However, some meteorites contain grains of stardust that predate the formation of our solar system and are now providing important information about how the elements in the universe formed.

In a study published by Physical Review Letters, researchers from the University of Surrey detail how they made a key discovery connected to the “pre-solar grains” found in primitive meteorites. This discovery has provided new insights into the nature of stellar explosions and the origin of the chemical elements. It has also provided a new method for astronomical research.

 

Dr Gavin Lotay, Nuclear Astrophysicist and Director of Learning and Teaching at the University of Surrey, said: “Tiny pre-solar grains, about one micron in size, are the residuals of stellar explosions that occurred in the distant past, long before our solar system existed. Stellar debris eventually became wedged into meteorites that, in turn, crashed into the Earth.”

One of the most frequent stellar explosions to occur in our galaxy is called a nova, which involves a binary star system consisting of a main sequence star orbiting a white dwarf star – an extremely dense star that can be the size of Earth but has the mass of our Sun. Matter from the main star is continually pulled away by the white dwarf because of its intense gravitational field. This deposited material initiates a thermonuclear explosion every 1,000 to 100,000 years and the white dwarf ejects the equivalent of the mass of more than thirty Earths into interstellar space. In contrast, a supernova involves a single collapsing star and, when it explodes, it ejects almost all of its mass.

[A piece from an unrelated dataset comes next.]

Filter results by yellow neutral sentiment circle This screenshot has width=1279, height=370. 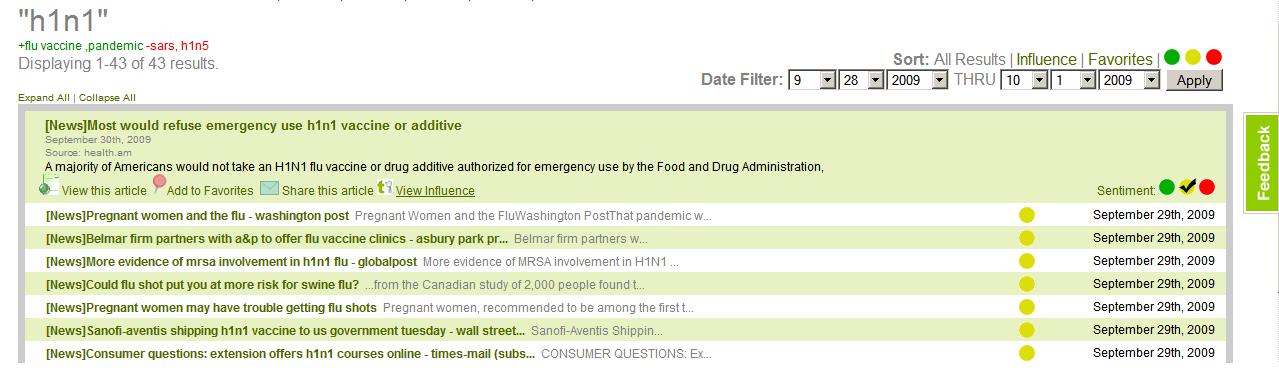tap(1193, 57)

As novae continually enrich our galaxy with chemical elements, they have been the subject of intense astronomical investigations for decades. Much has been learned from them about the origin of the heavier elements, for example. However, a number of key puzzles remain.

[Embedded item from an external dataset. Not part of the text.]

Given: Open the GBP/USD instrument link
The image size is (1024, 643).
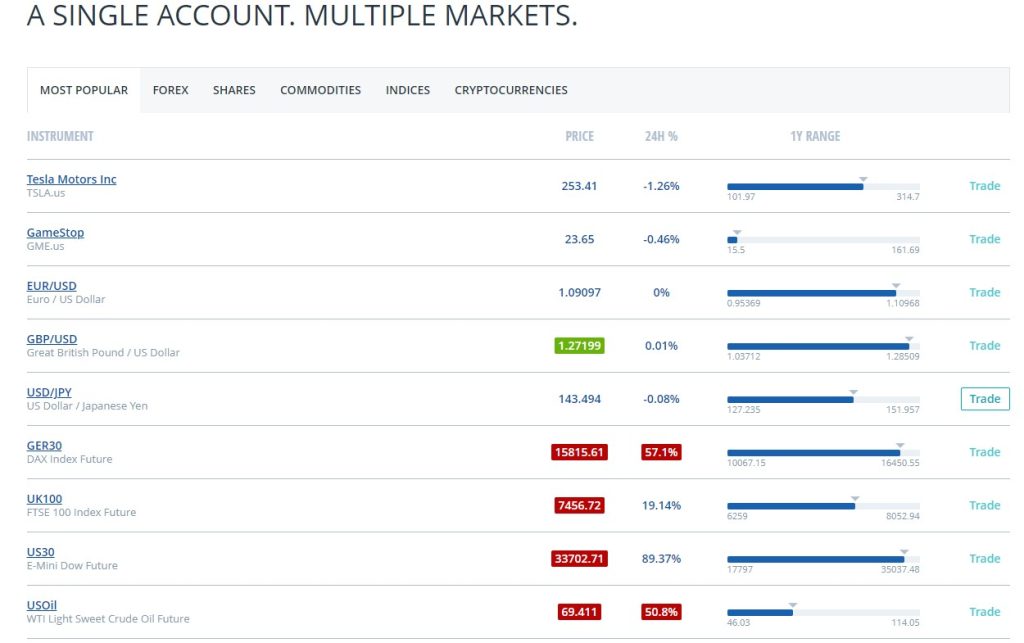Looking at the screenshot, I should (52, 338).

Dr Lotay continues: “A new way of studying these phenomena is by analysing the chemical and isotopic composition of the pre-solar grains in meteorites. Of particular importance to our research is a specific nuclear reaction that occurs in novae and supernovae — proton capture on an isotope of chlorine — which we can only indirectly study in the laboratory.”

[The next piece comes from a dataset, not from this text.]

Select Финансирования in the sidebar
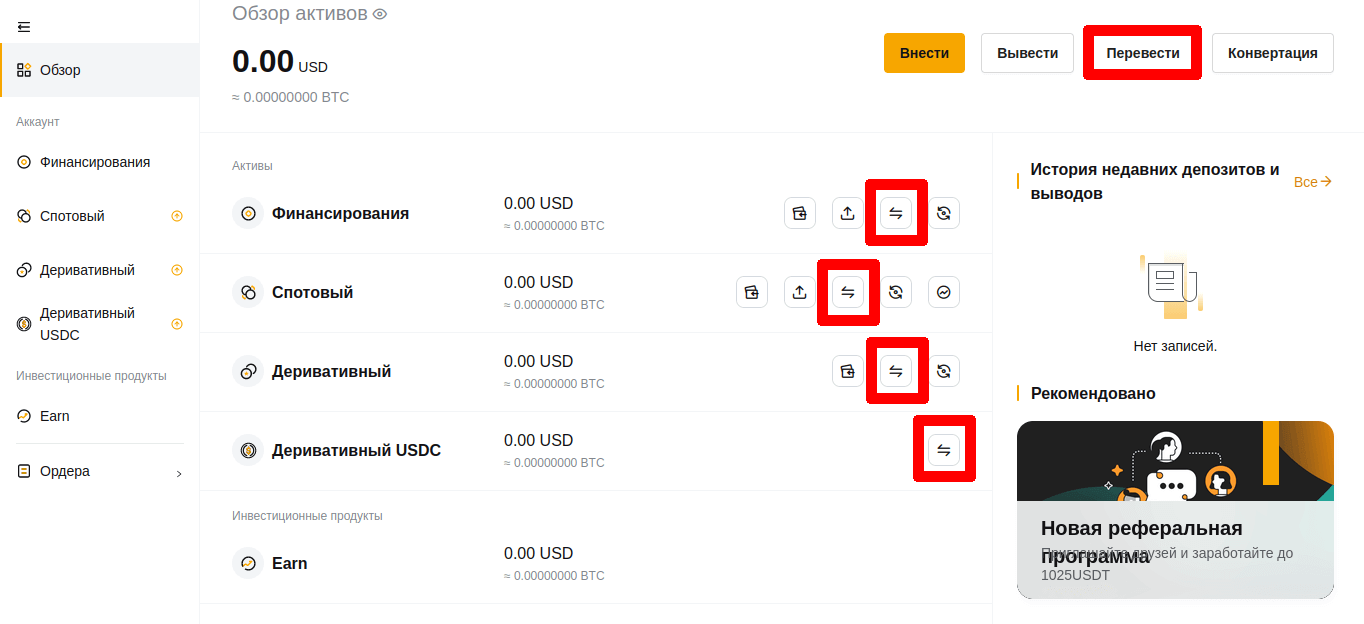The height and width of the screenshot is (624, 1364). pos(95,162)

In conducting their experiment, the team, led by Dr Lotay and Surrey PhD student Adam Kennington (also a former Surrey undergraduate), pioneered a new research approach. It involves the use of the Gamma-Ray Energy Tracking In-beam Array (GRETINA) coupled to the Fragment Mass Analyzer at the Argonne Tandem Linac Accelerator System (ATLAS), USA. GRETINA is a state-of-the-art detection system able to trace the path of gamma rays (g-ray) emitted from nuclear reactions. It is one of only two such systems in the world that utilise this novel technology.

Using GRETINA, the team completed the first detailed g-ray spectroscopy study of an astronomically important nucleus, argon-34, and were able to calculate the expected abundance of sulfur isotopes produced in nova explosions.

Adam Kennington said: “It’s extremely exciting to think that, by studying the microscopic nuclear properties of argon-34, it may now be possible to determine whether a particular grain of stardust comes from a nova or a supernova.”

The research was supported by the UK Science and Technology Facilities Council and the US Department of Energy.